Listed entries section start

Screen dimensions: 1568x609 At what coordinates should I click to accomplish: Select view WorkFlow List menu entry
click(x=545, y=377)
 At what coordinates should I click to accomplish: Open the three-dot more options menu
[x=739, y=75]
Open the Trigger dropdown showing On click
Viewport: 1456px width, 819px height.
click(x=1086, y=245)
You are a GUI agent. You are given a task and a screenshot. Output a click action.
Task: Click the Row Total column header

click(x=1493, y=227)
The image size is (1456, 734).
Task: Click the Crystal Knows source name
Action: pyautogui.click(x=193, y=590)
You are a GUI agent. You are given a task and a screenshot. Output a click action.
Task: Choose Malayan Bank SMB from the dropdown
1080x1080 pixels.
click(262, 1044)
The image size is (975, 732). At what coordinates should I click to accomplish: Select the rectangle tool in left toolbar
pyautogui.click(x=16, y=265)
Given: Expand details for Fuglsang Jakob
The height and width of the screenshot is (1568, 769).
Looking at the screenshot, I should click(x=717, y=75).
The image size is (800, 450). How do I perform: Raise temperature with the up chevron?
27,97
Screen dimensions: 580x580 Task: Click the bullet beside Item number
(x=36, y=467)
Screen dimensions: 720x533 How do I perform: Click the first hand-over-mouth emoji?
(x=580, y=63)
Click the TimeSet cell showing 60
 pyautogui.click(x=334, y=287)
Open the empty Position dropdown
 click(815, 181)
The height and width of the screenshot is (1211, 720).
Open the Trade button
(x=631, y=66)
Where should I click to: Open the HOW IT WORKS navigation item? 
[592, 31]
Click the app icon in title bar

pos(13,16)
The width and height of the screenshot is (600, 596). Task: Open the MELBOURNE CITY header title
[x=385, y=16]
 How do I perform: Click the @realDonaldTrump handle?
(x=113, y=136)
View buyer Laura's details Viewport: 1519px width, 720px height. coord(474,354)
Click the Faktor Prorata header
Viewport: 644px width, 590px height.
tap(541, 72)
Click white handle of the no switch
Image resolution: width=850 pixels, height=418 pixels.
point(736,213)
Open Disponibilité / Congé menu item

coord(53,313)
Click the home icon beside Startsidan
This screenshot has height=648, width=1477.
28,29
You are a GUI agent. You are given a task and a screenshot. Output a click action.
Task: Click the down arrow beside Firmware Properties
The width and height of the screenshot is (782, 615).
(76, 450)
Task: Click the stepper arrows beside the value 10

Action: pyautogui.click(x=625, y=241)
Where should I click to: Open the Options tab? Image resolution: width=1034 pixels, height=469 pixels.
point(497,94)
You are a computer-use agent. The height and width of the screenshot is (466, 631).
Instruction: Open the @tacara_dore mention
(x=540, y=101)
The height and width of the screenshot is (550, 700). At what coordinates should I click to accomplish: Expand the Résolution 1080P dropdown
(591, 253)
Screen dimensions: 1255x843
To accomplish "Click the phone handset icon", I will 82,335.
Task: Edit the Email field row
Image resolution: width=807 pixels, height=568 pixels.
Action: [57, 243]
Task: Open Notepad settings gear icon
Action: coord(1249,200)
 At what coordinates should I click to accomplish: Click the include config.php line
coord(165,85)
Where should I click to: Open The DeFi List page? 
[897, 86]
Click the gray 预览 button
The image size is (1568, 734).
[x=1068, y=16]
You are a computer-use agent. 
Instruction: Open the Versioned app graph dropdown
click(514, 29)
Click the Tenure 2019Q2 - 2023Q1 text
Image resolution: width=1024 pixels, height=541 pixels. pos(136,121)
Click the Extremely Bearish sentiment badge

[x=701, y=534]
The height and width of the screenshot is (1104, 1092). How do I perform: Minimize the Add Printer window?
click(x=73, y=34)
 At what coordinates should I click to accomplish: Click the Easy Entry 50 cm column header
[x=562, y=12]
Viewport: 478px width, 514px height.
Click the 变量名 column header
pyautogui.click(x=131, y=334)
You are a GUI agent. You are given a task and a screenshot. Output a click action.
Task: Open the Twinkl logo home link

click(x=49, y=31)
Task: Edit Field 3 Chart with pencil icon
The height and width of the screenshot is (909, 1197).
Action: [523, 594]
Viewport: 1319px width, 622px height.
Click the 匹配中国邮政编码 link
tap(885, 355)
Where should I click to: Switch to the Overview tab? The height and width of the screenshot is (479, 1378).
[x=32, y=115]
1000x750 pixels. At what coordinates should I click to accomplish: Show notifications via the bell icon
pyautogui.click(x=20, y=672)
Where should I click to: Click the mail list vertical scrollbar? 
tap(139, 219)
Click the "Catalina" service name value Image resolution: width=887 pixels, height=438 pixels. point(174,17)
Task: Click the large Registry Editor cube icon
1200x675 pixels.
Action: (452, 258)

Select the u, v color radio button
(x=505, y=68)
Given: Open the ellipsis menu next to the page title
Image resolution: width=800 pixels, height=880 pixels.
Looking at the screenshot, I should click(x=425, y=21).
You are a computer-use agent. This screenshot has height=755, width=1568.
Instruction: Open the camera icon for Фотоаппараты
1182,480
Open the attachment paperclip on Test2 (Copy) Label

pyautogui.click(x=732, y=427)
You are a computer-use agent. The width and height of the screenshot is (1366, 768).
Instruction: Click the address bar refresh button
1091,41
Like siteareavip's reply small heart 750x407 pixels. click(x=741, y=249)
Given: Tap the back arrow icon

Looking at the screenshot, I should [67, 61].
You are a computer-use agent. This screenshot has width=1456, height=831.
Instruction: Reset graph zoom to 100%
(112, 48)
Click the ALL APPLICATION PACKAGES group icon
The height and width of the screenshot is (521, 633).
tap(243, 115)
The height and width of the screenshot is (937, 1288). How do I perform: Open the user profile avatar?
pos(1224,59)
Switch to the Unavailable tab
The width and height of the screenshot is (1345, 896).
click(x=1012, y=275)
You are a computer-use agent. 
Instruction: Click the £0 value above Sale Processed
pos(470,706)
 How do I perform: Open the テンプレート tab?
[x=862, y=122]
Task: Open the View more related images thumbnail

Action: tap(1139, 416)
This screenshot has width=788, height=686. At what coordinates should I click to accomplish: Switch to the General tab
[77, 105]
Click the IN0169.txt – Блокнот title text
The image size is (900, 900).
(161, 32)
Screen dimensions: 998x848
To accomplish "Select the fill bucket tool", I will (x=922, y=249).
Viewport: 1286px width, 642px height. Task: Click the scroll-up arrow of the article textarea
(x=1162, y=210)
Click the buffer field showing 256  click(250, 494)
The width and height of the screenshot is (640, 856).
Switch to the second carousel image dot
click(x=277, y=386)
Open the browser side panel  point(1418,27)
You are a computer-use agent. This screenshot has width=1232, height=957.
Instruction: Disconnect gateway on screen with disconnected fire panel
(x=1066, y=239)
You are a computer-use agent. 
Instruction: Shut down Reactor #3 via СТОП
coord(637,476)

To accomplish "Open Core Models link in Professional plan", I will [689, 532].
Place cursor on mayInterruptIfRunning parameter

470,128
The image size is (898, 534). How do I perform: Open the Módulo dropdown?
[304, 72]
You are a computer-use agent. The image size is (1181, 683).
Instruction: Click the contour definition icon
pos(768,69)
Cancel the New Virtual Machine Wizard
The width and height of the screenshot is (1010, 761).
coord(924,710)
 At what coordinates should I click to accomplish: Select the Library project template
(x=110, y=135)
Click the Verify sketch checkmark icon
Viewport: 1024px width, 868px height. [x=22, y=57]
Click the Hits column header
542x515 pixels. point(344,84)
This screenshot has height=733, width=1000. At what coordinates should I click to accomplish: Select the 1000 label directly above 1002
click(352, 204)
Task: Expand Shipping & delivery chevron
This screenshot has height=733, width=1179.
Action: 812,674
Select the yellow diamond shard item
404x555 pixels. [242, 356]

Listed entries section end

Task requirements: All of the entries must be given again, word for word.

Answer:
Screen dimensions: 1568x609 At what coordinates should I click to accomplish: Select view WorkFlow List menu entry
click(x=545, y=377)
 At what coordinates should I click to accomplish: Open the three-dot more options menu
[x=739, y=75]
Open the Trigger dropdown showing On click
Viewport: 1456px width, 819px height.
click(x=1086, y=245)
You are a GUI agent. You are given a task and a screenshot. Output a click action.
Task: Click the Row Total column header

click(x=1493, y=227)
The image size is (1456, 734).
Task: Click the Crystal Knows source name
Action: pyautogui.click(x=193, y=590)
You are a GUI agent. You are given a task and a screenshot. Output a click action.
Task: Choose Malayan Bank SMB from the dropdown
1080x1080 pixels.
click(262, 1044)
The image size is (975, 732). At what coordinates should I click to accomplish: Select the rectangle tool in left toolbar
pyautogui.click(x=16, y=265)
Given: Expand details for Fuglsang Jakob
The height and width of the screenshot is (1568, 769).
Looking at the screenshot, I should click(x=717, y=75).
The image size is (800, 450). How do I perform: Raise temperature with the up chevron?
27,97
Screen dimensions: 580x580 Task: Click the bullet beside Item number
(x=36, y=467)
Screen dimensions: 720x533 How do I perform: Click the first hand-over-mouth emoji?
(x=580, y=63)
Click the TimeSet cell showing 60
 pyautogui.click(x=334, y=287)
Open the empty Position dropdown
 click(815, 181)
The height and width of the screenshot is (1211, 720).
Open the Trade button
(x=631, y=66)
Where should I click to: Open the HOW IT WORKS navigation item? 
[592, 31]
Click the app icon in title bar

pos(13,16)
The width and height of the screenshot is (600, 596). Task: Open the MELBOURNE CITY header title
[x=385, y=16]
 How do I perform: Click the @realDonaldTrump handle?
(x=113, y=136)
View buyer Laura's details Viewport: 1519px width, 720px height. coord(474,354)
Click the Faktor Prorata header
Viewport: 644px width, 590px height.
tap(541, 72)
Click white handle of the no switch
Image resolution: width=850 pixels, height=418 pixels.
point(736,213)
Open Disponibilité / Congé menu item

coord(53,313)
Click the home icon beside Startsidan
This screenshot has height=648, width=1477.
28,29
You are a GUI agent. You are given a task and a screenshot. Output a click action.
Task: Click the down arrow beside Firmware Properties
The width and height of the screenshot is (782, 615).
(76, 450)
Task: Click the stepper arrows beside the value 10

Action: pyautogui.click(x=625, y=241)
Where should I click to: Open the Options tab? Image resolution: width=1034 pixels, height=469 pixels.
point(497,94)
You are a computer-use agent. The height and width of the screenshot is (466, 631).
Instruction: Open the @tacara_dore mention
(x=540, y=101)
The height and width of the screenshot is (550, 700). At what coordinates should I click to accomplish: Expand the Résolution 1080P dropdown
(591, 253)
Screen dimensions: 1255x843
To accomplish "Click the phone handset icon", I will 82,335.
Task: Edit the Email field row
Image resolution: width=807 pixels, height=568 pixels.
Action: [57, 243]
Task: Open Notepad settings gear icon
Action: coord(1249,200)
 At what coordinates should I click to accomplish: Click the include config.php line
coord(165,85)
Where should I click to: Open The DeFi List page? 
[897, 86]
Click the gray 预览 button
The image size is (1568, 734).
[x=1068, y=16]
You are a computer-use agent. 
Instruction: Open the Versioned app graph dropdown
click(514, 29)
Click the Tenure 2019Q2 - 2023Q1 text
Image resolution: width=1024 pixels, height=541 pixels. pos(136,121)
Click the Extremely Bearish sentiment badge

[x=701, y=534]
The height and width of the screenshot is (1104, 1092). How do I perform: Minimize the Add Printer window?
click(x=73, y=34)
 At what coordinates should I click to accomplish: Click the Easy Entry 50 cm column header
[x=562, y=12]
Viewport: 478px width, 514px height.
Click the 变量名 column header
pyautogui.click(x=131, y=334)
You are a GUI agent. You are given a task and a screenshot. Output a click action.
Task: Open the Twinkl logo home link

click(x=49, y=31)
Task: Edit Field 3 Chart with pencil icon
The height and width of the screenshot is (909, 1197).
Action: [523, 594]
Viewport: 1319px width, 622px height.
Click the 匹配中国邮政编码 link
tap(885, 355)
Where should I click to: Switch to the Overview tab? The height and width of the screenshot is (479, 1378).
[x=32, y=115]
1000x750 pixels. At what coordinates should I click to accomplish: Show notifications via the bell icon
pyautogui.click(x=20, y=672)
Where should I click to: Click the mail list vertical scrollbar? 
tap(139, 219)
Click the "Catalina" service name value Image resolution: width=887 pixels, height=438 pixels. point(174,17)
Task: Click the large Registry Editor cube icon
1200x675 pixels.
Action: (452, 258)

Select the u, v color radio button
(x=505, y=68)
Given: Open the ellipsis menu next to the page title
Image resolution: width=800 pixels, height=880 pixels.
Looking at the screenshot, I should click(x=425, y=21).
You are a computer-use agent. This screenshot has height=755, width=1568.
Instruction: Open the camera icon for Фотоаппараты
1182,480
Open the attachment paperclip on Test2 (Copy) Label

pyautogui.click(x=732, y=427)
You are a computer-use agent. The width and height of the screenshot is (1366, 768).
Instruction: Click the address bar refresh button
1091,41
Like siteareavip's reply small heart 750x407 pixels. click(x=741, y=249)
Given: Tap the back arrow icon

Looking at the screenshot, I should [67, 61].
You are a computer-use agent. This screenshot has width=1456, height=831.
Instruction: Reset graph zoom to 100%
(112, 48)
Click the ALL APPLICATION PACKAGES group icon
The height and width of the screenshot is (521, 633).
tap(243, 115)
The height and width of the screenshot is (937, 1288). How do I perform: Open the user profile avatar?
pos(1224,59)
Switch to the Unavailable tab
The width and height of the screenshot is (1345, 896).
click(x=1012, y=275)
You are a computer-use agent. 
Instruction: Click the £0 value above Sale Processed
pos(470,706)
 How do I perform: Open the テンプレート tab?
[x=862, y=122]
Task: Open the View more related images thumbnail

Action: tap(1139, 416)
This screenshot has width=788, height=686. At what coordinates should I click to accomplish: Switch to the General tab
[77, 105]
Click the IN0169.txt – Блокнот title text
The image size is (900, 900).
(161, 32)
Screen dimensions: 998x848
To accomplish "Select the fill bucket tool", I will (x=922, y=249).
Viewport: 1286px width, 642px height. Task: Click the scroll-up arrow of the article textarea
(x=1162, y=210)
Click the buffer field showing 256  click(250, 494)
The width and height of the screenshot is (640, 856).
Switch to the second carousel image dot
click(x=277, y=386)
Open the browser side panel  point(1418,27)
You are a computer-use agent. This screenshot has width=1232, height=957.
Instruction: Disconnect gateway on screen with disconnected fire panel
(x=1066, y=239)
You are a computer-use agent. 
Instruction: Shut down Reactor #3 via СТОП
coord(637,476)

To accomplish "Open Core Models link in Professional plan", I will [689, 532].
Place cursor on mayInterruptIfRunning parameter

470,128
The image size is (898, 534). How do I perform: Open the Módulo dropdown?
[304, 72]
You are a computer-use agent. The image size is (1181, 683).
Instruction: Click the contour definition icon
pos(768,69)
Cancel the New Virtual Machine Wizard
The width and height of the screenshot is (1010, 761).
coord(924,710)
 At what coordinates should I click to accomplish: Select the Library project template
(x=110, y=135)
Click the Verify sketch checkmark icon
Viewport: 1024px width, 868px height. [x=22, y=57]
Click the Hits column header
542x515 pixels. point(344,84)
This screenshot has height=733, width=1000. At what coordinates should I click to accomplish: Select the 1000 label directly above 1002
click(352, 204)
Task: Expand Shipping & delivery chevron
This screenshot has height=733, width=1179.
Action: 812,674
Select the yellow diamond shard item
404x555 pixels. [242, 356]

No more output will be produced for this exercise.